EXERCISE DESCRIPTION.
In the data below, find the line containing "Screen dimensions: 1920x1017", then set down that line and every later line up to and including the line containing "You are a computer-use agent. Screen", exactly.
____________________
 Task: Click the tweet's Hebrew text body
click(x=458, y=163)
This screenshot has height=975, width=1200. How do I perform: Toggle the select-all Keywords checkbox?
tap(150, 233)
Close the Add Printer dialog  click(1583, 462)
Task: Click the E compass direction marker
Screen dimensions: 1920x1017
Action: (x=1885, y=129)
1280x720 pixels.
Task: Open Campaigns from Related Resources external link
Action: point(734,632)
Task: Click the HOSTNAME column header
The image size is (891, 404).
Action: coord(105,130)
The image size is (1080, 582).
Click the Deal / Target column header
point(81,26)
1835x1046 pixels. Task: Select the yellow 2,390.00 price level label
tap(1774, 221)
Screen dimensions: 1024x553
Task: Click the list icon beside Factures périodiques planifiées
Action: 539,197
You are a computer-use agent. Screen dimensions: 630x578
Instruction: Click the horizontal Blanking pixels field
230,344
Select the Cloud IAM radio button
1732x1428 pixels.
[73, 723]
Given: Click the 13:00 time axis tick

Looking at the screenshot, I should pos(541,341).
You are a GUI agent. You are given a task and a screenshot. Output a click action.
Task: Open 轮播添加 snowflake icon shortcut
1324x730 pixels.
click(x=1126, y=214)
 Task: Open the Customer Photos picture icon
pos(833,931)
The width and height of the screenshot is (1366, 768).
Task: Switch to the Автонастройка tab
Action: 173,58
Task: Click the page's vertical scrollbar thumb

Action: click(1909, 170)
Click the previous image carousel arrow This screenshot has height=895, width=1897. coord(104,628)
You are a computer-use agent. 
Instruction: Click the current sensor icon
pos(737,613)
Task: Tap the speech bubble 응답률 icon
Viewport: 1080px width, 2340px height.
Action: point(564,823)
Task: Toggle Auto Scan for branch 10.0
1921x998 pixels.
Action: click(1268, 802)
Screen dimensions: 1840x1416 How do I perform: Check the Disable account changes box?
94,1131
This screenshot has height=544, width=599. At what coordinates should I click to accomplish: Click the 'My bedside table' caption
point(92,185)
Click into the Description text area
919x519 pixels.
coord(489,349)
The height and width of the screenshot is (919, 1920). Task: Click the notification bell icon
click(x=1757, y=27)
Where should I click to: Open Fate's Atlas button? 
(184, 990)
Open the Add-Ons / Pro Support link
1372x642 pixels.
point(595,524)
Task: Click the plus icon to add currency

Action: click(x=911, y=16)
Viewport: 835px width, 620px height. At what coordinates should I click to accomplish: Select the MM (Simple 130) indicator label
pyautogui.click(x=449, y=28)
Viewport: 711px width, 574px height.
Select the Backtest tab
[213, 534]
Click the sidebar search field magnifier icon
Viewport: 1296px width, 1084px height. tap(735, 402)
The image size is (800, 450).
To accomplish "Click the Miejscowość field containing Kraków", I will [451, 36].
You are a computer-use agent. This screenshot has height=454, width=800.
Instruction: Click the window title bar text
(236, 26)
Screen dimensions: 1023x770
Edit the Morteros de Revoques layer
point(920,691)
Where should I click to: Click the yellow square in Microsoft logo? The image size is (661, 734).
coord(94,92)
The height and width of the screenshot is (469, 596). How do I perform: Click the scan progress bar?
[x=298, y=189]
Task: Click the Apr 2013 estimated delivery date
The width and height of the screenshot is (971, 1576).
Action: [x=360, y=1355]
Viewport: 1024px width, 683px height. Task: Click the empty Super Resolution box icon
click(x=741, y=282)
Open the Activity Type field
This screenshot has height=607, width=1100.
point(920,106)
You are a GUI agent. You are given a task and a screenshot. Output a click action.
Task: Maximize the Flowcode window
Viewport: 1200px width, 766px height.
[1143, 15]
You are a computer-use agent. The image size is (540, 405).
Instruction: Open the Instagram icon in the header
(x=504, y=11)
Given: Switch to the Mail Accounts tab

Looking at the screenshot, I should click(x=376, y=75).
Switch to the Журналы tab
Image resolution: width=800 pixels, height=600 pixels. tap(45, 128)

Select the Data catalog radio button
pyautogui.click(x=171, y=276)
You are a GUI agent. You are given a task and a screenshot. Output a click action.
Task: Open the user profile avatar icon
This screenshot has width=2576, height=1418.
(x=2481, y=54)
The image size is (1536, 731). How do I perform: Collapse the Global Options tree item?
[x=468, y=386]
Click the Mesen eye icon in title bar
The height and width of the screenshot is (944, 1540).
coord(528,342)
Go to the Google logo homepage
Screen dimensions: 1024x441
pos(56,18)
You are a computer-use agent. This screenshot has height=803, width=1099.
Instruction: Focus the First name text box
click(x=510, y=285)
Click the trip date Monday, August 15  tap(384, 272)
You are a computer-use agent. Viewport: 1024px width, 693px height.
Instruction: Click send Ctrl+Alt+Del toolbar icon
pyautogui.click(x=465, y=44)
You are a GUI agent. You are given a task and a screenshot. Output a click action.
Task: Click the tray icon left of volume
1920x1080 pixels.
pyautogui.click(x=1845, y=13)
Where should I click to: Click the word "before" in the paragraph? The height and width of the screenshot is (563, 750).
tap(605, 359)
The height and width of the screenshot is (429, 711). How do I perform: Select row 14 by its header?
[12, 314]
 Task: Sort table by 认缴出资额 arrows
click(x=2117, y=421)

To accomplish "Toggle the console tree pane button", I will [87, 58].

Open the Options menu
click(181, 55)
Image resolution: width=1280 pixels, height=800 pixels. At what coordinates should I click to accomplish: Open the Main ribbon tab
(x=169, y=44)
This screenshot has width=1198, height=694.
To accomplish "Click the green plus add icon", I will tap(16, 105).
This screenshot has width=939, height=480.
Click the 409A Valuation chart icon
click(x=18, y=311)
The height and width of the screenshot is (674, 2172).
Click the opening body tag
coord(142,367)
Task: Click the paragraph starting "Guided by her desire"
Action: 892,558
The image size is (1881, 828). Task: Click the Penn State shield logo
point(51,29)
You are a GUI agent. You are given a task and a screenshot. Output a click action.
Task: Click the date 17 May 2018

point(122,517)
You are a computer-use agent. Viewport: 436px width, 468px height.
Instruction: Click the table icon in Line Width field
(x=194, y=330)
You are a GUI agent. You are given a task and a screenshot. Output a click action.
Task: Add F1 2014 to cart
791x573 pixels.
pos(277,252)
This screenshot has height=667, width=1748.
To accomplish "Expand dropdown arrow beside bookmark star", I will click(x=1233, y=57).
____________________
SOLVED EXERCISE.
Screen dimensions: 1920x1017
Action: (x=1885, y=129)
1280x720 pixels.
Task: Open Campaigns from Related Resources external link
Action: point(734,632)
Task: Click the HOSTNAME column header
The image size is (891, 404).
Action: coord(105,130)
The image size is (1080, 582).
Click the Deal / Target column header
point(81,26)
1835x1046 pixels. Task: Select the yellow 2,390.00 price level label
tap(1774, 221)
Screen dimensions: 1024x553
Task: Click the list icon beside Factures périodiques planifiées
Action: 539,197
You are a computer-use agent. Screen dimensions: 630x578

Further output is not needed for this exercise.